Era uma ideia de jogo que não priorizava longos períodos de protagonismo com bola ou a intenção de asfixiar o adversário no seu meio-campo defensivo. Ao invés, privilegiava uma exímia coordenação da linha-defensiva, menos exposta a erros, pois, em termos ofensivos, o Sporting alimentava um jogo mais directo ou/e municiado pelos corredores laterais. Por exemplo, em vantagem no marcador, o Sporting geria inúmeras partidas optando por um bloco baixo.

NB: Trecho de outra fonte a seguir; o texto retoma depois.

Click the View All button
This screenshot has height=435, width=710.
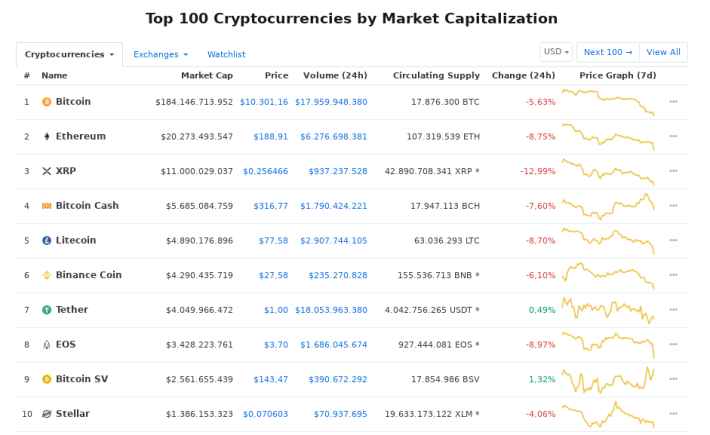click(663, 52)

Ruben Amorim já não procura isto e, inclusive, tem jogadores cujas características lhe permitem dar esse passo em frente, desde que opte por arranjar soluções conjuntas que os façam brilhar. De nada valerá contar com Trincão, Paulinho, Pedro Gonçalves e Marcus Edwards na frente se se produzem dinâmicas de equipa que conta com Slimani e Mário Jardel. Perder de vista a quantidade de cruzamentos que se fazem por jogo é desperdiçar o talento do primeiro lote, que, por outro lado, vem denotando desacerto na hora de se associar perante somente a última linha adversária, quando esse deveria ser um dos seus pontos fortes. Uma mão não basta se quisermos enumerar os lances em que, por jogo, o Sporting chega ao último terço em igualdade ou superioridade numérica sem que haja discernimento para atingir sequer a finalização. Os erros individuais decisivos no desenrolar de certos encontros e as lesões prolongadas em posições em que a qualidade das alternativas fica aquém ajudam a intensificar a aura de desconforto instalada, mas há plantel, ainda que seja de exercício fácil olhar para as saídas de Feddal, Nuno Mendes, João Palhinha, Matheus Nunes e Sarabia. O problema é mais profundo.

As transformações demoram. Trabalhar para desmontar linhas de quatro, de cinco ou de seis, perante adversários que abordam o Sporting com a cautela e o conhecimento do modo de jogar de Amorim que não tinham em 2020/21 requer paciência, soluções ofensivas ­­– de preferência, mais dependentes do individual ao serviço do colectivo –, menor margem para errar. Por agora, resta entender se o Sporting terá tempo para dar ao crescimento de Ruben Amorim enquanto treinador e se Ruben Amorim é treinador para crescer dentro da ideia que quer aplicar. Pode não parecer, mas estamos a falar de alguém que, há quatro anos, era treinador estagiário no Casa Pia. A ascensão foi meteórica, faz parte querer reinventar-se ao longo da carreira, quiçá passar das cócoras para as perninhas à chinês.